In the heart of China’s industrial landscape lies an untapped resource that could revolutionize the energy sector: abandoned mines. These derelict sites, often seen as environmental liabilities, are now at the center of a groundbreaking study led by Liyuan Liu from the School of Resources and Safety Engineering at the University of Science and Technology Beijing. Liu’s research, published in the Journal of Engineering Science, explores the potential of transforming these abandoned mines into efficient thermal energy storage systems, offering a promising solution to seasonal energy demands and waste heat utilization.
The study focuses on the development of Mine Thermal Energy Storage (MTES) systems, which leverage the unique geothermal environments found in abandoned mines. By injecting surplus thermal energy from renewable sources like wind and solar power, or industrial waste heat, during the summer months, these systems can store the energy underground and extract it for winter heating.
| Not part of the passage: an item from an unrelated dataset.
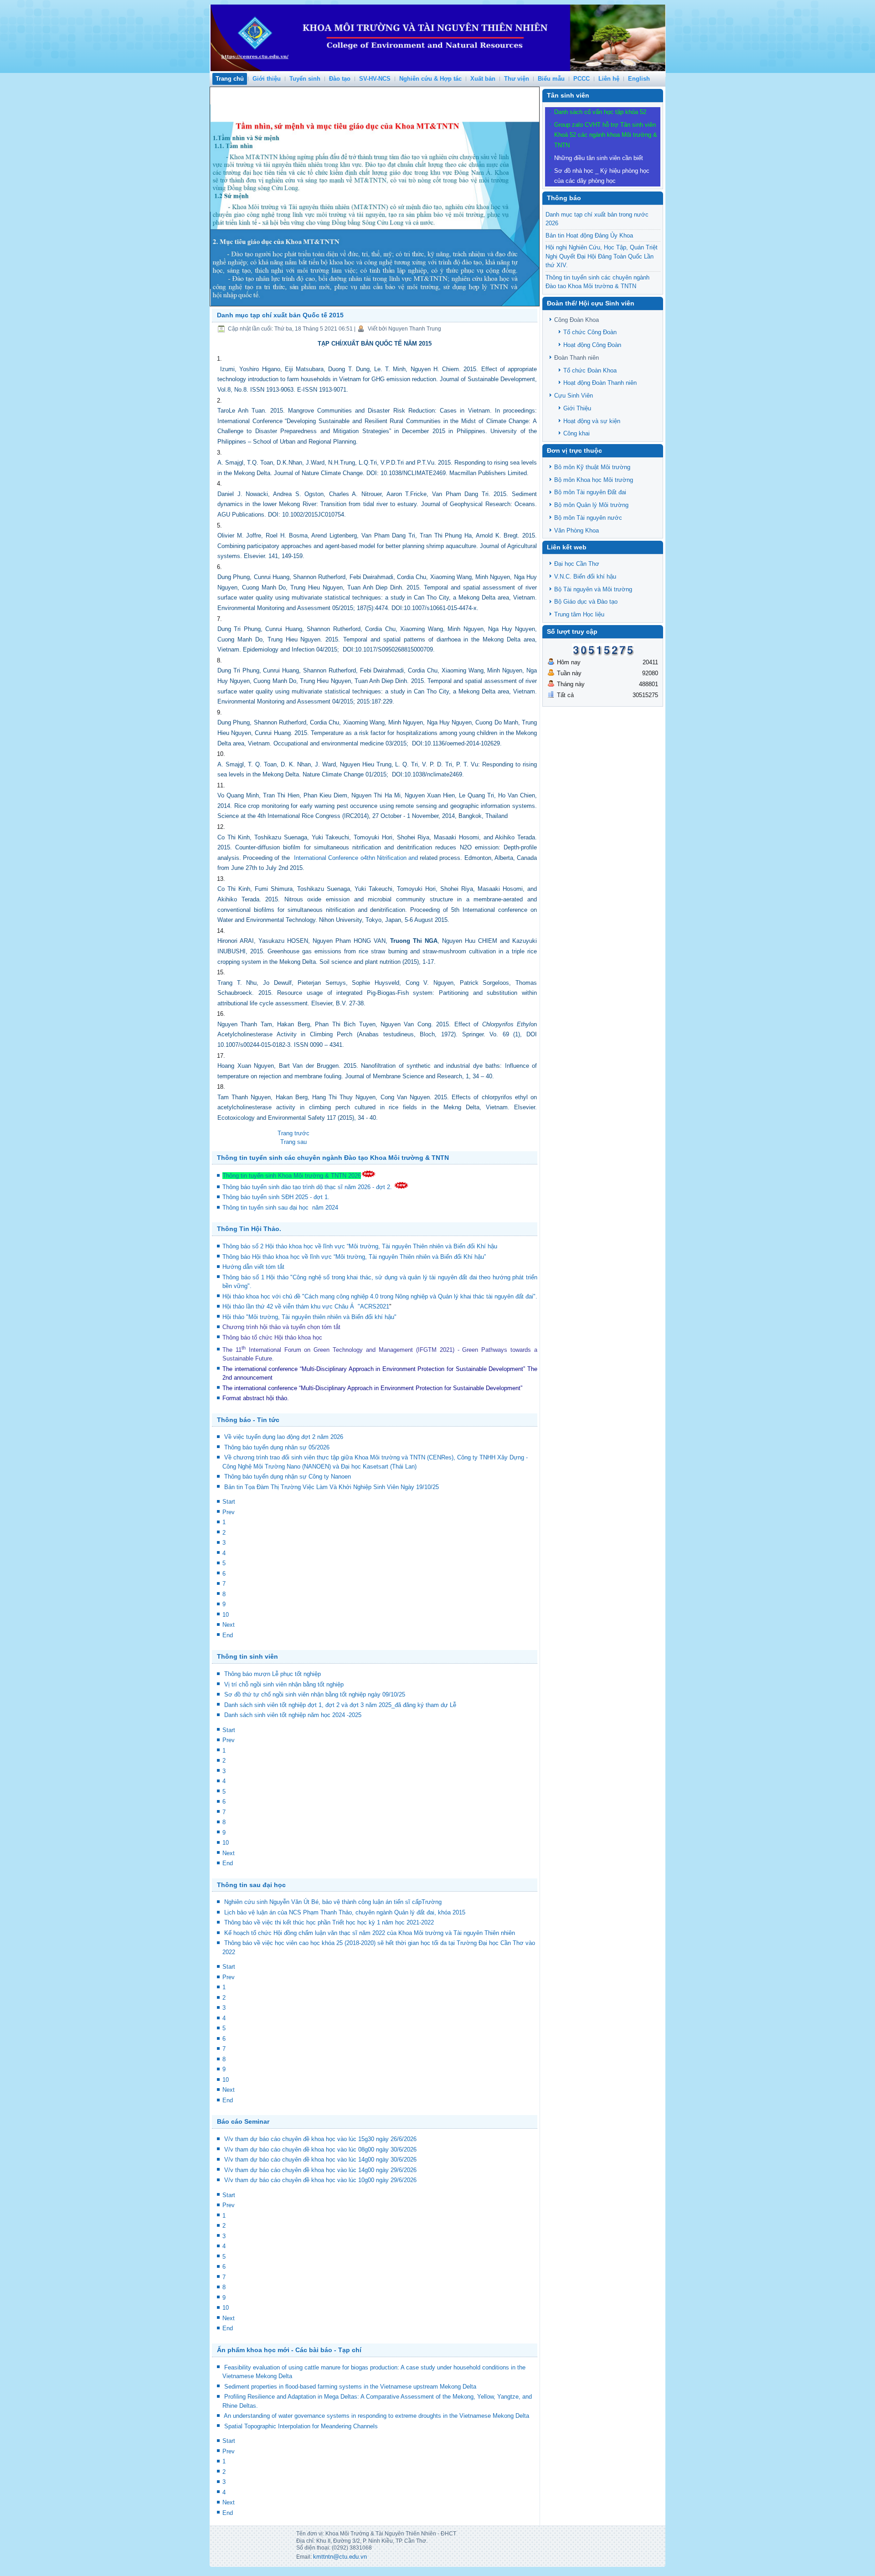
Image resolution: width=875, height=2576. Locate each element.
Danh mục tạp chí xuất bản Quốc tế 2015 (280, 315)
This approach not only conserves energy but also significantly enhances the utilization efficiency of renewable resources.
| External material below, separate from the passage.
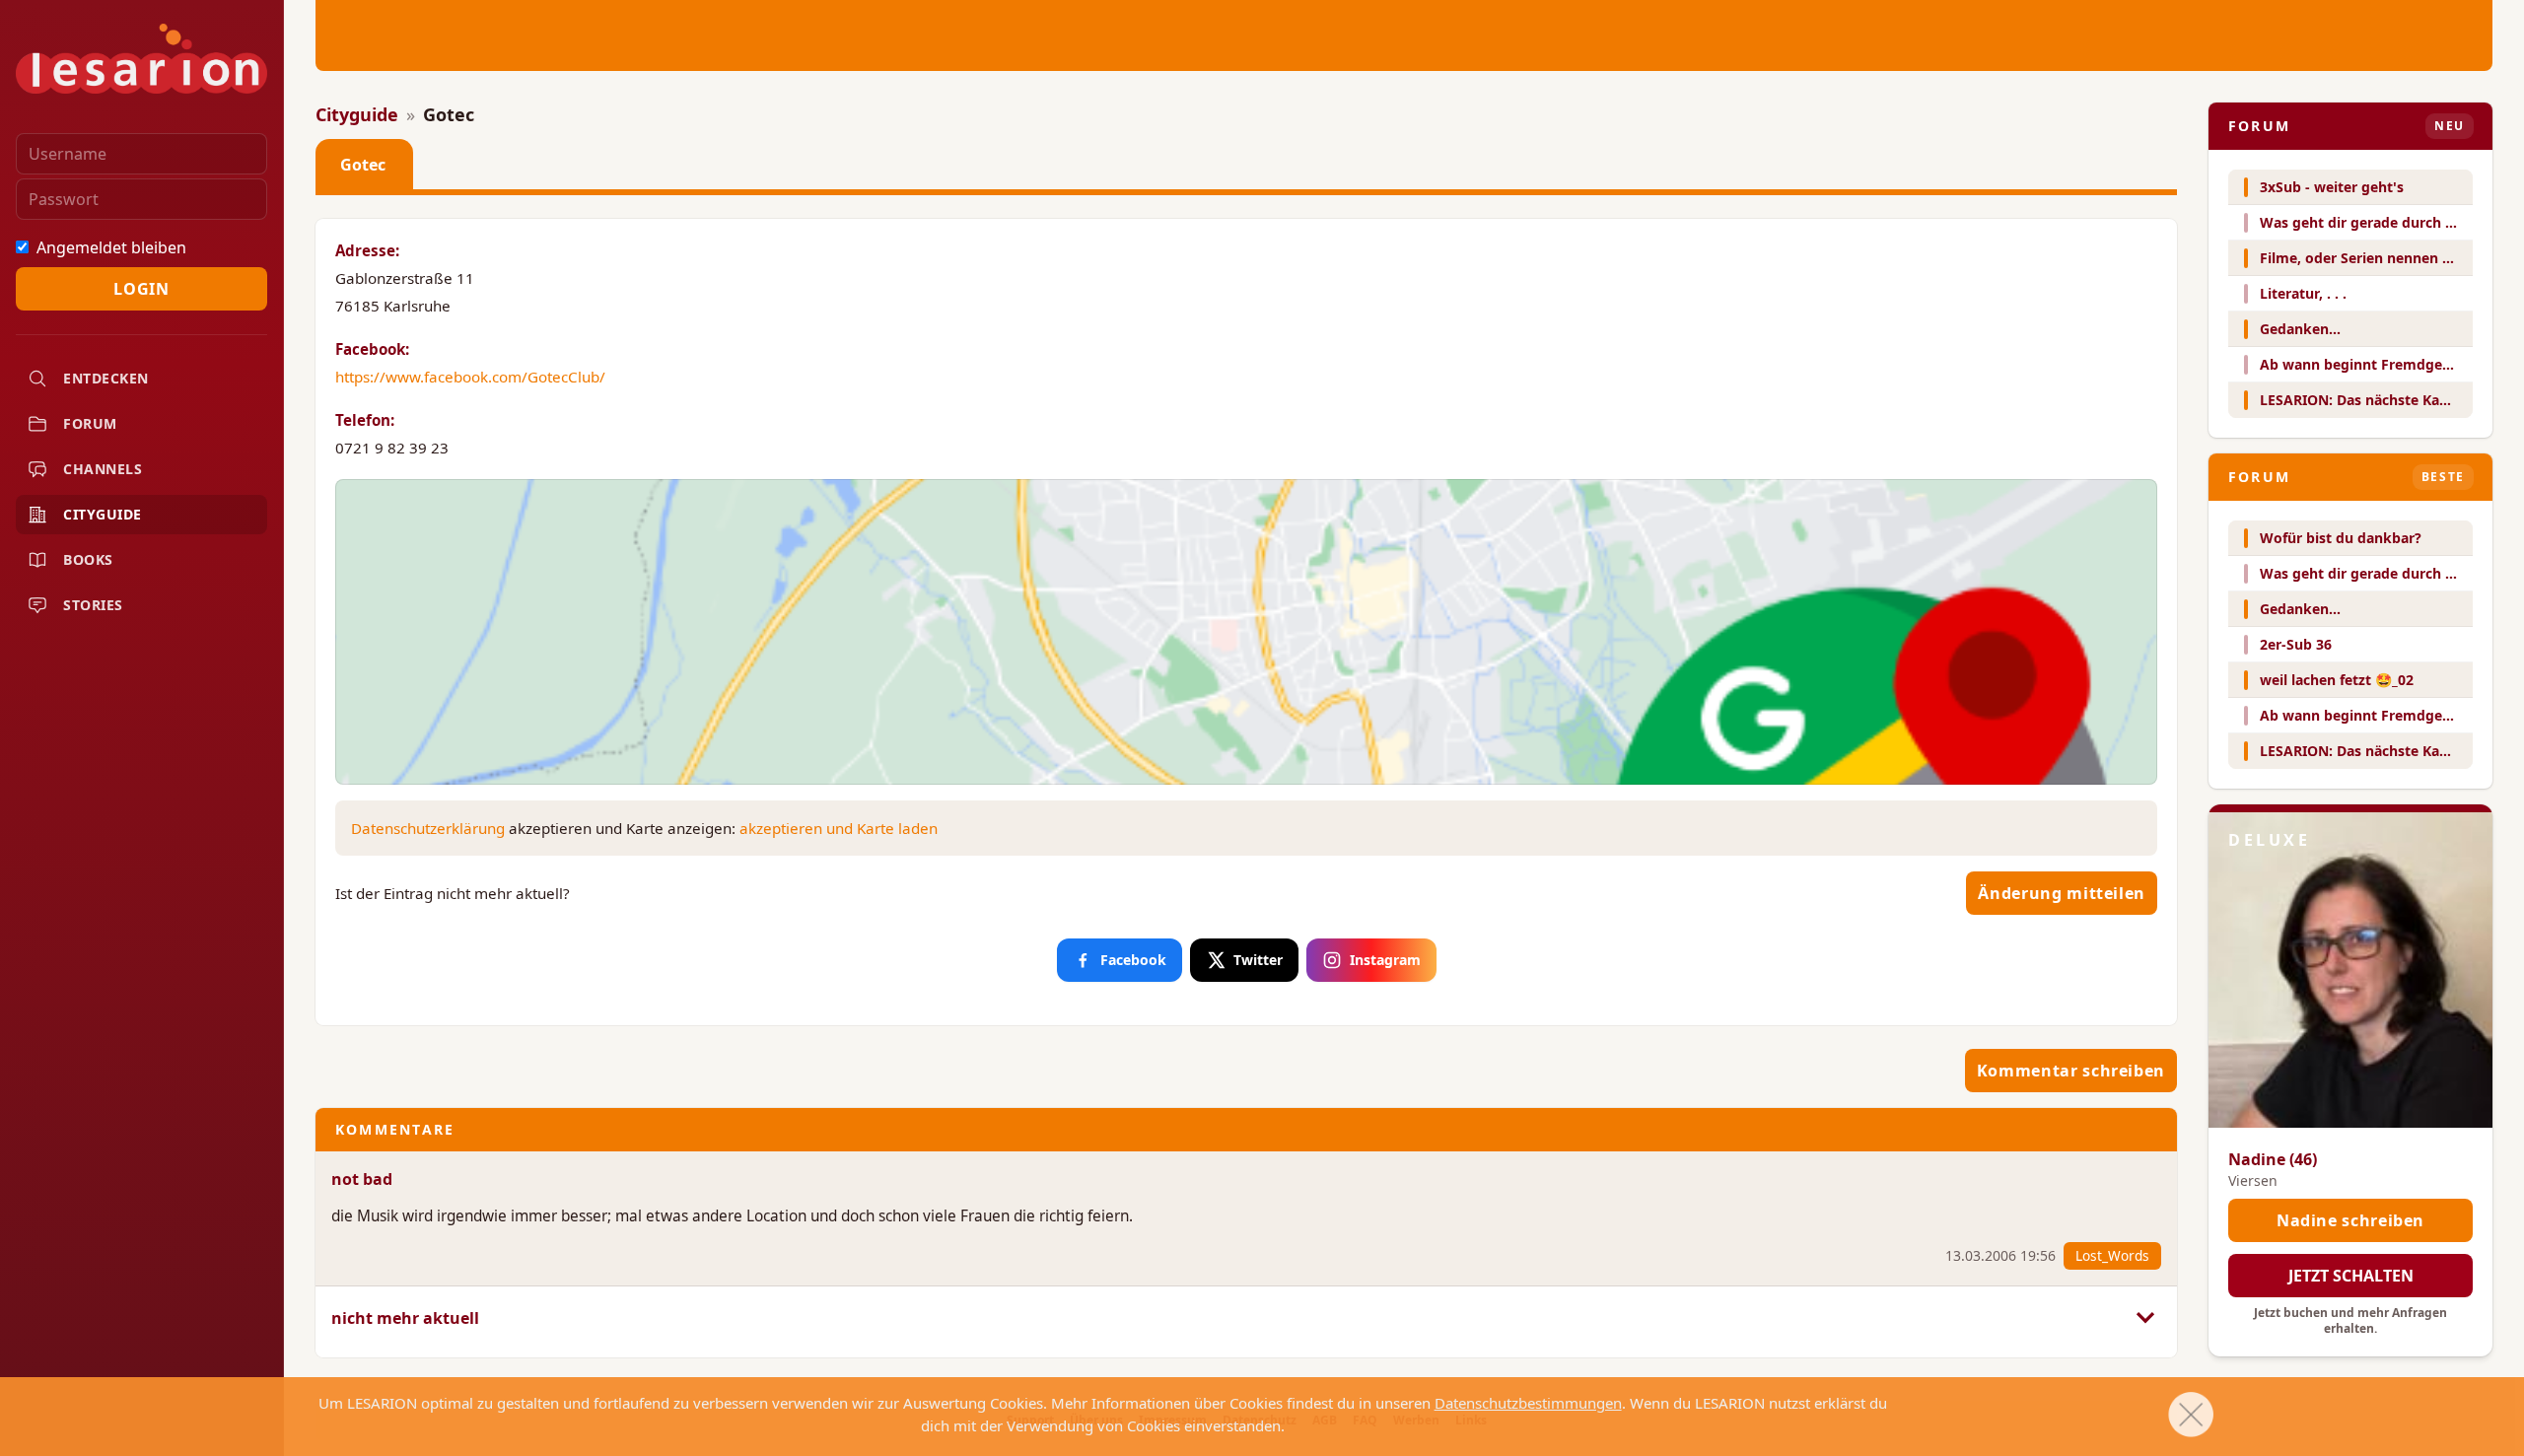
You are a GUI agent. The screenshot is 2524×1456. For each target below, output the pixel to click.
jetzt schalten (2351, 1275)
“Mine water thermal resources are abundant and demonstrate substantial heat supply potential,” explains Liu. “The formation of artificial pseudo-aquifers through mine void networks allows for contained hydrothermal resources that can be efficiently utilized for seasonal heating.”
The research employs a multiphysics coupled mechanical model to assess the long-term operational performance of MTES systems. Numerical simulations reveal that the system can effectively utilize geothermal environments for high-efficiency storage of waste heat. For instance, after injecting water at 80°C, the system retains a residual temperature of 35.5°C during the first year, with winter extraction temperatures progressively increasing annually.
One of the most compelling findings is the system’s ability to maintain roadway stability, ensuring the feasibility and safety of MTES implementation. “Stress analysis demonstrates that thermal storage operations maintain roadway stability,” Liu notes, highlighting the practicality of this innovative approach.
The study also conducts a sensitivity analysis using the Distance-based Generalized Sensitivity Analysis (DGSA) method to identify critical parameters affecting system efficiency. Summer injection temperature and injection rate are found to be the most influential factors, followed by roadway temperature characteristics.
The implications of this research for the energy sector are profound. By repurposing abandoned mines, MTES systems offer a sustainable and efficient solution for seasonal energy storage, addressing the intermittent nature of renewable energy sources. This innovation could significantly contribute to optimizing energy structures and enhancing energy efficiency, particularly in regions facing energy crises.
As the world seeks to transition towards a more sustainable energy future, Liu’s research provides crucial theoretical support and practical guidance for the implementation of abandoned mine thermal storage systems. The findings not only offer scientifically reliable technical recommendations but also pave the way for large-scale engineering applications, potentially transforming the energy landscape.
With the growing recognition of the geothermal potential of mine water globally, this study underscores the importance of leveraging non-mineral resources in derelict mine workings. As Liu and his team continue to explore the possibilities of MTES systems, the energy sector stands to benefit from a novel and sustainable approach to seasonal heating and energy storage.
Published in the Journal of Engineering Science, this research marks a significant step forward in the field of energy storage, offering a glimpse into a future where abandoned mines are repurposed for the greater good, contributing to a more sustainable and efficient energy infrastructure.